Musical drama pervaded every part of the Seattle Symphony’s lunchtime concert Friday. It was described so in the notes and under the able direction of the orchestra’s associate conductor Pablo Rus Broseta, it lived up to the description. Two of the works were also performed on the Masterpiece series for the weekend: Haydn’s Symphony No. 49, aptly known as “La passione,” and Schubert’s Symphony No. 8, the “Unfinished,” surely the best-known work on the program.

The other two would have been unfamiliar to many in the audience. Mendelssohn’s “The Fair Melusina” Overture is not nearly as frequently performed as for instance his far better-known Overture to Rosamunde, yet it is a delight with its watery depictions of the heroine in her weekly transformation to water nymph, and the passion and distress of her husband who loses her when he follows to find where she goes.

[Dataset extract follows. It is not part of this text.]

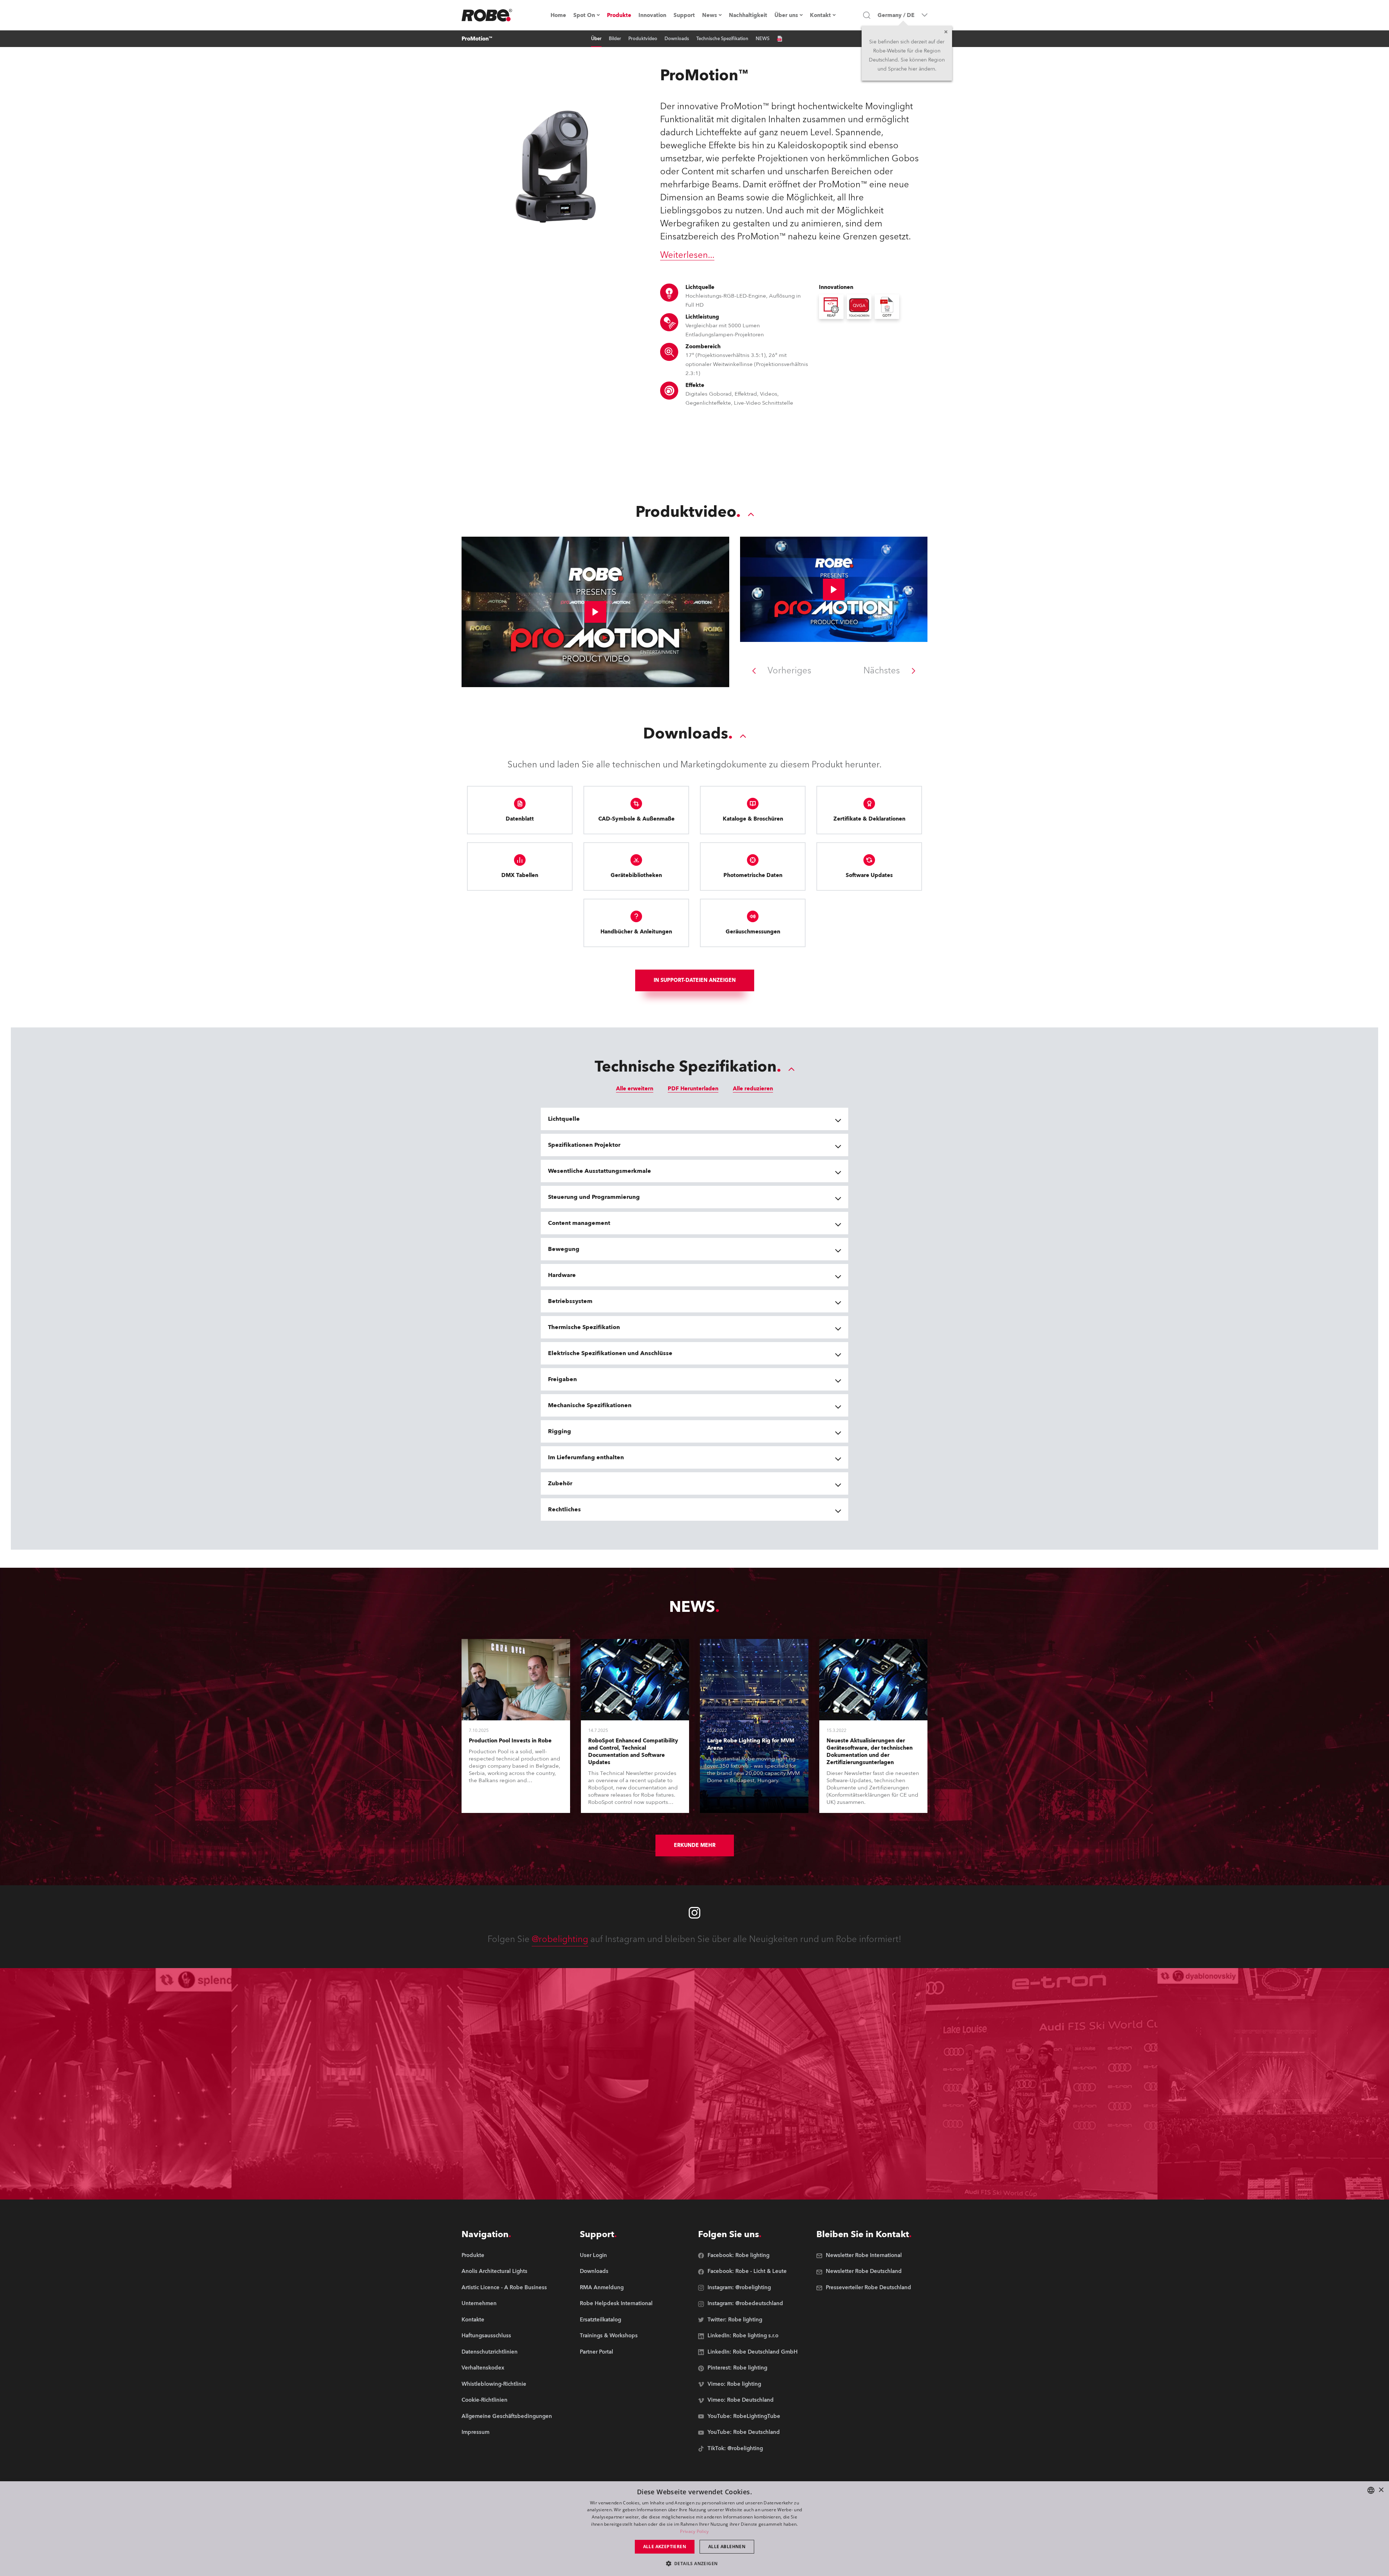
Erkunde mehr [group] (694, 1845)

The other work which to the best of my knowledge has not been performed by the SSO in at least a quarter century, was Carl Nielsen’s Clarinet Concerto from 1928, with principal clarinetist Benjamin Lulich as soloist. Nielsen embarked on composing a concerto for each member of the Copenhagen Wind Quintet based in each player’s personality, but he only completed two, the other being for the flute, and both are excellent additions to the literature for each instrument.

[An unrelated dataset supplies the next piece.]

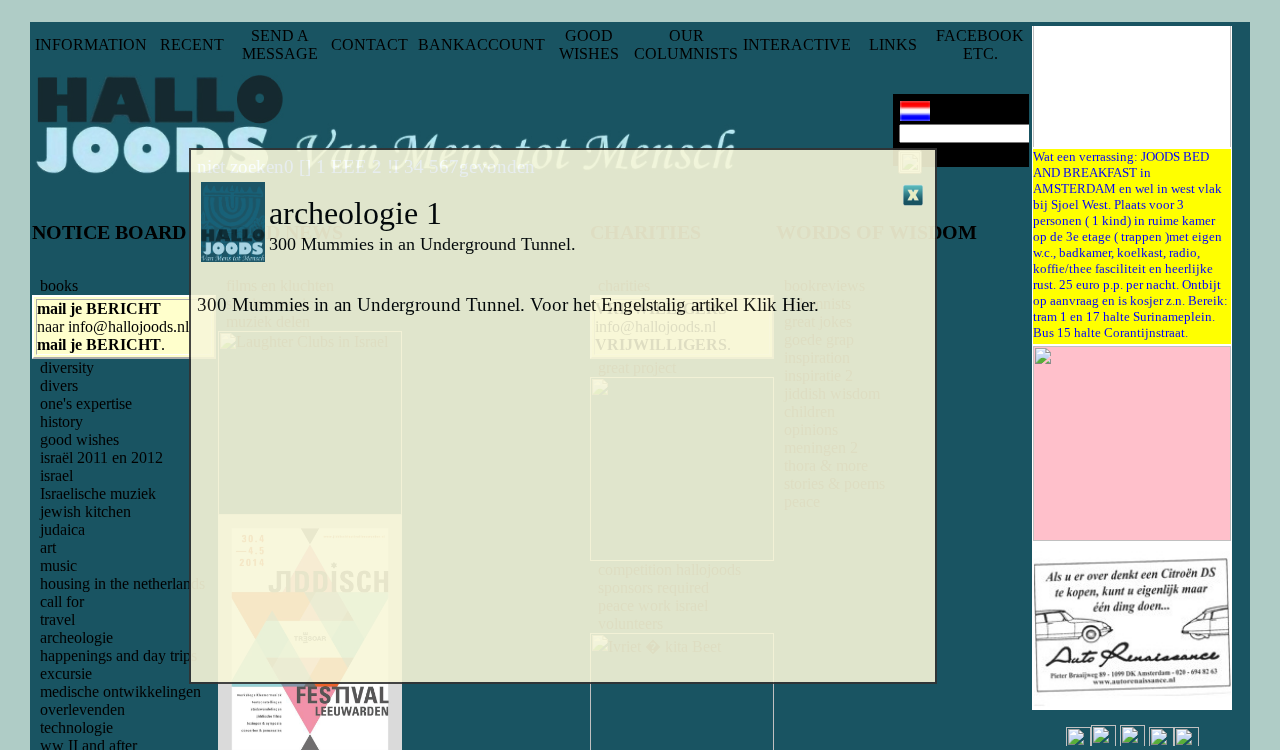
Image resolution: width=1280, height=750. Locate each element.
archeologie (76, 637)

The quintet’s clarinetist was clearly an argumentative type, easily angered at times but at others a warmly affable colleague and, as well, a superb instrumentalist. This all comes through in the one-movement, 24-minute concerto, where the soloist plays almost all the time. Sometimes lyrical and in harmony with the orchestra, at others in cutting opposition, the soloist plays all over his instrument including leaps of wide intervals at speed with a couple of virtuosic cadenzas.